* **Document segment**
** START **
THE CHEROKEE INDIANS.

[Concluded.]

 Such is the spectacle now presented by the Cherokee Nation.  It reflects honor on the past policy of the government, and affords irrefragable proof of the sincerity of its intentions towards the aboriginal and a conclusive answer to the charge of cruelty and grasping cupidity in its transaction with them.  When the British Quarterly accuses our government of deceptive attempts "to preserve appearances by fraudulent and compulsory purchases of land," and states to Christendom (as it lately did, No. 61) that "it has always been the boast of American policy, that the Indian shall be made to vanish before civilization, as the snow melts before the sunbeam," we can appeal to this tribe for a refutation of the charge.  Here we can say exists a community of aboriginal, enjoying the light of christianity, and fast advancing, under the protection of the republic, to an equality with the white race in civilization.

 Here is the evidence on which we rely for a refutation of the calumny, and while it exists, it will afford the proudest evidence of the beneficent spirit of the government, of an unstained national character and of the power of civilization.

 Whether this testimony is to remain in the archives of the counter, among the title deeds and evidences of national character, which were handed over the late administration to its successors, seems now to be a question.  The talk of Gen. Jackson to the Creeks, of March 23d and the letter of the Secretary of War to the Cherokee delegation, of the 18th of April last, indicate a departure from the ancient policy of the government.  They are in a different strain from those hitherto presented, but whether in a loftier, a nobler, or even in a fairer strain, is a question now to be examined.  The President, in his talk, tells the Creeks that they must remove, because "you and my white children are too near each other to live in harmony and peace."  This is a short and emphatic way of solving the difficulty.  It is indeed a "straight talk," and comes to the point with military directness.

 With the Cherokees, however, the Administration is more argumentative, and certain principles and statements are appealed to, in order to justify this departure from its ancient policy.  The Secretary places it on the ground that in the revolutionary war, the Cherokees were allies of Great Britain; and that the Treaty of Hopewell, by which they were received into the favor of the United States, only allotted to them certain territory as hunting grounds; that, upon the acquisition of independence all the rights of Great Britain became vested in the original states of this Union, including North Carolina and Georgia, and that those states never relinquished the rights of sovereignty and jurisdiction over the soil to the Union, and consequently may now exercise those rights, notwithstanding any treaty made by the federal government: that the guarantee given by the United States (although that such guarantee was ever given is only a matter of inference) was not adverse to the sovereignty of Georgia, because the United States had not the power to give such guarantee.  It would not be too strong to say that these assumptions and statements are generally unfounded, and evince an entire want of knowledge of our Indian relations, but as we seek truth rather than victory, and to inform the public, so that its opinion may have its proper and legitimate effect, we shall present a concise statement of these relations from official sources.
** END **
* **Data shown**
** START **
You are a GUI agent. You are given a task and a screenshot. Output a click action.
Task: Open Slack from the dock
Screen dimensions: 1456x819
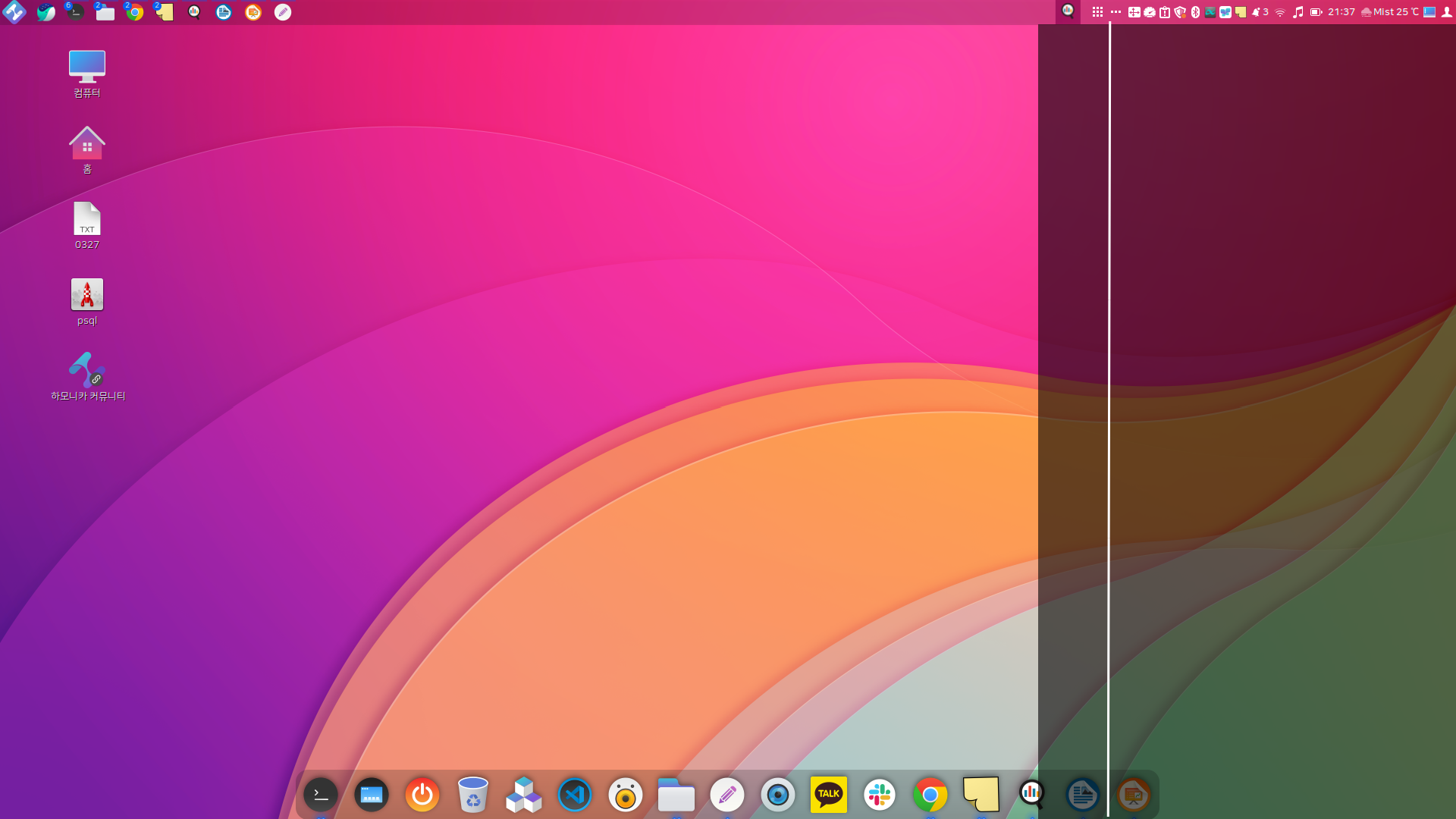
** END **
* **What this task involves**
Reproduce everything from "Whether this testimony" down to "with military directness." in the passage on the Cherokee Nation.

* **Solution to the exercise**
Whether this testimony is to remain in the archives of the counter, among the title deeds and evidences of national character, which were handed over the late administration to its successors, seems now to be a question.  The talk of Gen. Jackson to the Creeks, of March 23d and the letter of the Secretary of War to the Cherokee delegation, of the 18th of April last, indicate a departure from the ancient policy of the government.  They are in a different strain from those hitherto presented, but whether in a loftier, a nobler, or even in a fairer strain, is a question now to be examined.  The President, in his talk, tells the Creeks that they must remove, because "you and my white children are too near each other to live in harmony and peace."  This is a short and emphatic way of solving the difficulty.  It is indeed a "straight talk," and comes to the point with military directness.